米原昶は、1982(昭和57)年5月31日、死去した。73歳だった。
米原家の告別式は6月3日、東京の自宅で、同月12日青山葬儀所で日本共産党葬、7月10日には、鳥取市福祉文化会館で日本共産党鳥取県委員会主催「米原昶氏追悼集会」が行われた。
年譜の最後の記述によれば、「遺骨は、両親の眠る生地・鳥取県智頭町の浄土真宗・光専寺に納められた。」
   


2007年9月25日火曜日

米原万里の父 (13)

もう一度、敗戦前の話に戻る。
1929(昭和4)年、米原昶がフランス留学を、という父親の最後の説得を聞き入れず、その志を貫いて敗戦後の「政治犯釈放の日」までの16年間をどのように生きてきたか―その概略を先回ご紹介した。その間、父親の米原章三はどうしていたのか、若干述べておきたい。引用を含め、資料はすべて『米原章三傳』(編集・発行 同刊行会)による。なお、本書についてはこの「米原万里の父」の最終回に詳しくご紹介する。

米原章三は1932(昭和7)年9月(すなわち昶が北海道での地下生活から、再び東京へ戻った年の3か月前)貴族院議員となり、1946(昭和21)年4月、貴族院議員を辞している。つまり、この間絶えず上京していたということになる。
六男の米原弘(1919年・大正8年生まれ。東京大学名誉教授)が『傳』に「東京の宿」という一文を寄稿している(pp.324―328)。以下は、必要な箇所だけを抜き出して結びつけるといった、著者に対してたいへん失礼な引用をしているが、お許しいただきたい。「…」は省略〔 〕内は引用者の付加「/」は改行を表している。
 父が東京に長く滞在するようになったのは貴族院議員に選出されてからだろうが、私はその頃、鳥取二中の生徒だったし、…山口高等学校に進んだので、東京での父の宿が何処であったかはよく知らない。/…父の常宿を初めて訪ねたのは昭和十五年三月初めのことで、神田駿河台の日昇館である。…〔ここ〕を利用させてもらって、東京大学の受験をした。その当時、鳥取から上京される多くの方が、この日昇館を利用しておられたようである。

== 提供情報 ==
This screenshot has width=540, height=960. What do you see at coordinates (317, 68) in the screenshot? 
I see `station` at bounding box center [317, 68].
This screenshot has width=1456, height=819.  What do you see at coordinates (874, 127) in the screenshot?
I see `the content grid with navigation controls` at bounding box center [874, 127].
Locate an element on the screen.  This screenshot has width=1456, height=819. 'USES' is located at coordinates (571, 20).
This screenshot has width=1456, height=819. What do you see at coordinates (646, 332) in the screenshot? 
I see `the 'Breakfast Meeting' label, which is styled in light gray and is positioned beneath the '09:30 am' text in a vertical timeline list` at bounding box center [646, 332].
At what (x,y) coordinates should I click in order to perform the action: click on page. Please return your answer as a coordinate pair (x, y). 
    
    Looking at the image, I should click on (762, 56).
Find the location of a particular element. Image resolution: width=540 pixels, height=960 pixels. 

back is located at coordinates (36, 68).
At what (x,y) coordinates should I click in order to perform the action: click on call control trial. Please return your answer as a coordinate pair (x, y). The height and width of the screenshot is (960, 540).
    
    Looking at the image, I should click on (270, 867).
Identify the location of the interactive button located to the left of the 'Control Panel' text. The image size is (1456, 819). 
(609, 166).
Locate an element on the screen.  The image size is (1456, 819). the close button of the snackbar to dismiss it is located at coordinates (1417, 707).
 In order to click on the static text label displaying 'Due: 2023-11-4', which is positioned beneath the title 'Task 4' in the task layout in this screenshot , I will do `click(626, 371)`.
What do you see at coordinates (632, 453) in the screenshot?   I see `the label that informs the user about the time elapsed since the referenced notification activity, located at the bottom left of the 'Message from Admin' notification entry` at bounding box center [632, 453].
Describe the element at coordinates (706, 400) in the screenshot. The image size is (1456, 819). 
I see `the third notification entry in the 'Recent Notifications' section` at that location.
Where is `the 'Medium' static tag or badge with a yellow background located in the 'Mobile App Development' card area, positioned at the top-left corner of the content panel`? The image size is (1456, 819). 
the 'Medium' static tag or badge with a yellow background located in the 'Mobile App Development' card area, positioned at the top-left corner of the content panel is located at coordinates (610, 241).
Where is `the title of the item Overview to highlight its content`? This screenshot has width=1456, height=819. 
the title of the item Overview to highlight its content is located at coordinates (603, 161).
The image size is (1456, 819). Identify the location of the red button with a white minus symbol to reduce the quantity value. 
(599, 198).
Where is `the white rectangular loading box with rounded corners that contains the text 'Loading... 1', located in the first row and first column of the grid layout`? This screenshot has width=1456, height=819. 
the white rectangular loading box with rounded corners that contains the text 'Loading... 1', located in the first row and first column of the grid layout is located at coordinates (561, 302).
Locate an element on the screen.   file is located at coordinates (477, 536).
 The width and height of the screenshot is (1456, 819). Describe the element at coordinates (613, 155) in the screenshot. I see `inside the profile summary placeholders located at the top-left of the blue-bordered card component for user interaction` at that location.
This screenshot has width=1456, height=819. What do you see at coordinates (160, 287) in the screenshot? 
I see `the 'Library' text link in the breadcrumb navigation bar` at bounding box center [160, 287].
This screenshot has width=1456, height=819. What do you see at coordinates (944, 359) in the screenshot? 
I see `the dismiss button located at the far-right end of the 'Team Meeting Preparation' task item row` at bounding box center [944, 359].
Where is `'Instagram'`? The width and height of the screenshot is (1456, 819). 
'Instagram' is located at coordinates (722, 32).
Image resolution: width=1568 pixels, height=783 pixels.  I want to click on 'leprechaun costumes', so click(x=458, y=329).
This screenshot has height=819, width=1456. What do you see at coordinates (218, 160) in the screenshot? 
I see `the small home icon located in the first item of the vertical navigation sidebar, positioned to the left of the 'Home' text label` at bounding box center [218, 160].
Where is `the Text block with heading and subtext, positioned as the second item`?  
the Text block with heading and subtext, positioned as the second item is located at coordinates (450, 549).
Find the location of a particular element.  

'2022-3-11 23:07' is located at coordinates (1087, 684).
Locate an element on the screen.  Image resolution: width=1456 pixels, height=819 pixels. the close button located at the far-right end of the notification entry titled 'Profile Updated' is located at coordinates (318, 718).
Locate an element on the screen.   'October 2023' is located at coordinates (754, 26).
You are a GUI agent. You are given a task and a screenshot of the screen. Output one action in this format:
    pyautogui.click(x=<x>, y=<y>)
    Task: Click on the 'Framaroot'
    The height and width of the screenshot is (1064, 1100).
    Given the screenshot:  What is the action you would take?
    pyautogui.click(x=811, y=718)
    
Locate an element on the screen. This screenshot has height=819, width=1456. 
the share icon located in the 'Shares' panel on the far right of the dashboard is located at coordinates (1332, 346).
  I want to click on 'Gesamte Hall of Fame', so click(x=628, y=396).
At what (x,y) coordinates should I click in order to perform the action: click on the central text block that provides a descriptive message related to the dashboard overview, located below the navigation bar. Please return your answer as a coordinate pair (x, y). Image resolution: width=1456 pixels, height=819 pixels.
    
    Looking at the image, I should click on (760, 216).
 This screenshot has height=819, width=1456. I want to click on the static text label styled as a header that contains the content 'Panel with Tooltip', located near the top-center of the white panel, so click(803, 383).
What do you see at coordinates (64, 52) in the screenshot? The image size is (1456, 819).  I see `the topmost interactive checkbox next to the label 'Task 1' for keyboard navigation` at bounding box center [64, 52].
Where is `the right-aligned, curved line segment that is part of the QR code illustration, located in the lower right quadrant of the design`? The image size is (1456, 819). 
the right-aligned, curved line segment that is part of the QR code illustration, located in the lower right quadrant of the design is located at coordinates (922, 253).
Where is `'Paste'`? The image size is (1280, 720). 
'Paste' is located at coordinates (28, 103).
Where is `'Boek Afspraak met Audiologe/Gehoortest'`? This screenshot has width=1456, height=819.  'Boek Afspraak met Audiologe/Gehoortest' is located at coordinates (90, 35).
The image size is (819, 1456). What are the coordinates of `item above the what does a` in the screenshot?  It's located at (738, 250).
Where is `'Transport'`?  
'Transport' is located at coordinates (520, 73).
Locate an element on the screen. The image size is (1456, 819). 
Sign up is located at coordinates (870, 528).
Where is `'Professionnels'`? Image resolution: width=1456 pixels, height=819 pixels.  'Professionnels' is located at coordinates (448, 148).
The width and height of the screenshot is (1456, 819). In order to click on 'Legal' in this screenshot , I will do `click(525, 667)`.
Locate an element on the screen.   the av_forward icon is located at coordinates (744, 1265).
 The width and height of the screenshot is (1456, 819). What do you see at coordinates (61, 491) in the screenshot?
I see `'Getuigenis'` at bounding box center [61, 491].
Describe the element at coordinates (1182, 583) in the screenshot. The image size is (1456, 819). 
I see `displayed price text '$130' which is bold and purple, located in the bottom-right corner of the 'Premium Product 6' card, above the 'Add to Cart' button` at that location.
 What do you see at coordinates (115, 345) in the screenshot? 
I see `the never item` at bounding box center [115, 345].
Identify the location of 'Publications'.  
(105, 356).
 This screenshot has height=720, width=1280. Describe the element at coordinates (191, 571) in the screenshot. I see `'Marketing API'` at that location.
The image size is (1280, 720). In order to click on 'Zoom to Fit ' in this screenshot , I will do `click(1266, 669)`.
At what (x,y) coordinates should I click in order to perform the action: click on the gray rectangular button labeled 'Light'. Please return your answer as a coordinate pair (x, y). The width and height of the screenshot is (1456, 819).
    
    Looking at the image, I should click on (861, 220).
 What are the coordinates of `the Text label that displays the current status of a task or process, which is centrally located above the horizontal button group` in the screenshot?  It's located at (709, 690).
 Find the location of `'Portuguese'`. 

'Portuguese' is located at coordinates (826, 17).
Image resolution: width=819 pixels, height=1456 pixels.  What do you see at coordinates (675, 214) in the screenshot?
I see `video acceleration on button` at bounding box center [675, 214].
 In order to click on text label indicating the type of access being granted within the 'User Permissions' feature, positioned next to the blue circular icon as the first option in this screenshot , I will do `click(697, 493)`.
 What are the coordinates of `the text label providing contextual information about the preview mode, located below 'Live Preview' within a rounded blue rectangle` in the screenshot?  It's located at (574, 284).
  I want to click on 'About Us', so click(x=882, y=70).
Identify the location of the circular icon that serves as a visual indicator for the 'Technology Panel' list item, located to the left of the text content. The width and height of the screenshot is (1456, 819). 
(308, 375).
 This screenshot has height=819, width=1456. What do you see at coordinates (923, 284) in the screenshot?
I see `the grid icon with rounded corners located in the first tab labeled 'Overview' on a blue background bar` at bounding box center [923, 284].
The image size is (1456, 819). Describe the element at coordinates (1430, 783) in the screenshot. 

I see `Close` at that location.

== 課題 ==
米原万里の父についての文章を、最後の文の後から書き継ぐこと。 記録は、米原万里の父についての文章とは別の資料である。

== 解答 ==
私が東京大学農学部の学生になった…頃から、父は港区琴平町の村上旅館に常宿を移した。多分、国会に近いという事がその理由だったろう。…私は本郷の下宿で、父からの呼び出しを楽しみにしたものだ。父からの呼び出しは大抵食事を一緒にしようというもので、当時二十才前後の食い盛りだった私にとって、父のおごりは干天の慈雨だった。食事は外の飲食店やホテルに出掛けるのではなくて、近くの有名店から村上旅館に取り寄せて、父子で卓を囲むもので、随分度々御馳走になり、戦地に行っている兄弟に悪いなあと思う程だった。…特に、すき焼きを自分で味付けし、少々濃味に甘辛くしたものを「どうだ、旨いだろう。食え、食え」といって奨めたものである。
在学中に太平洋戦争が始り、私は卒業すると直ぐに陸軍技術部に入隊した。技術将校になると自宅からの通勤が認められる。丁度その頃、長兄穣が高知高等学校の教師から、文部省の課長に転勤になって東京に住んでいた。私は神奈川県登戸の第九陸軍技術研究所に勤務することになったので、兄と一緒に暮らすことにした。たまたま、兄の知人の家が麻布広尾町に空いていたので、そこを借りることになった。…今でも麻布広尾といえば東京山手の一等級住宅地である。隣は大東亜大臣の桜井兵五郎氏の邸であった(今はそこに立派な西ドイツ大使館が建っている)。そこに、かなりの庭のついた平屋建五十坪位の家を借りたのである。兄との二人住まいには、少々もったいない位であった。父が上京するとそこへ来るようになった。多分、戦争が激しくなり、食料事情も悪化して、村上旅館も、都心でゆうゆうと旅館業をやっていられなくなったからだと思う。/そこから父は議会に通った。父の上京は年に数回だったが、父の運ぶ物資は、物の無い東京住いの者にとっては大きな恵みであった。
昭和十九年空襲が始まり、中野に住んでいた代議士の叔父由谷義治は叔母を鳥取に帰し、我々と合流することになった。昭和二十年、空襲は益々激しく、東京は焼のが原となって行く。麻布は、その九割までが焼け…た。だが、私達の住んだ家は、隣が有栖川公園という地の利もあって、焼け残った。都心に近い家が焼けなかったので、便利なこともあったろう。今度は三好英之代議士(引用者注:長女世志子がその長男に嫁す)が栃木県選出の故森下国男代議士と共に同居を求めてやってこられた。終戦間際になって、一軒の家に四人の国会議員と一緒に住まうことになったのである。…
終戦後、陸軍から復員して、東京大学の研究室に復帰した。待遇は無給副手である。兄も文部省にそのままだったので広尾で一緒に暮らした。都内は焼のが原なので、父も上京するとそこへやって来た。(以下省略)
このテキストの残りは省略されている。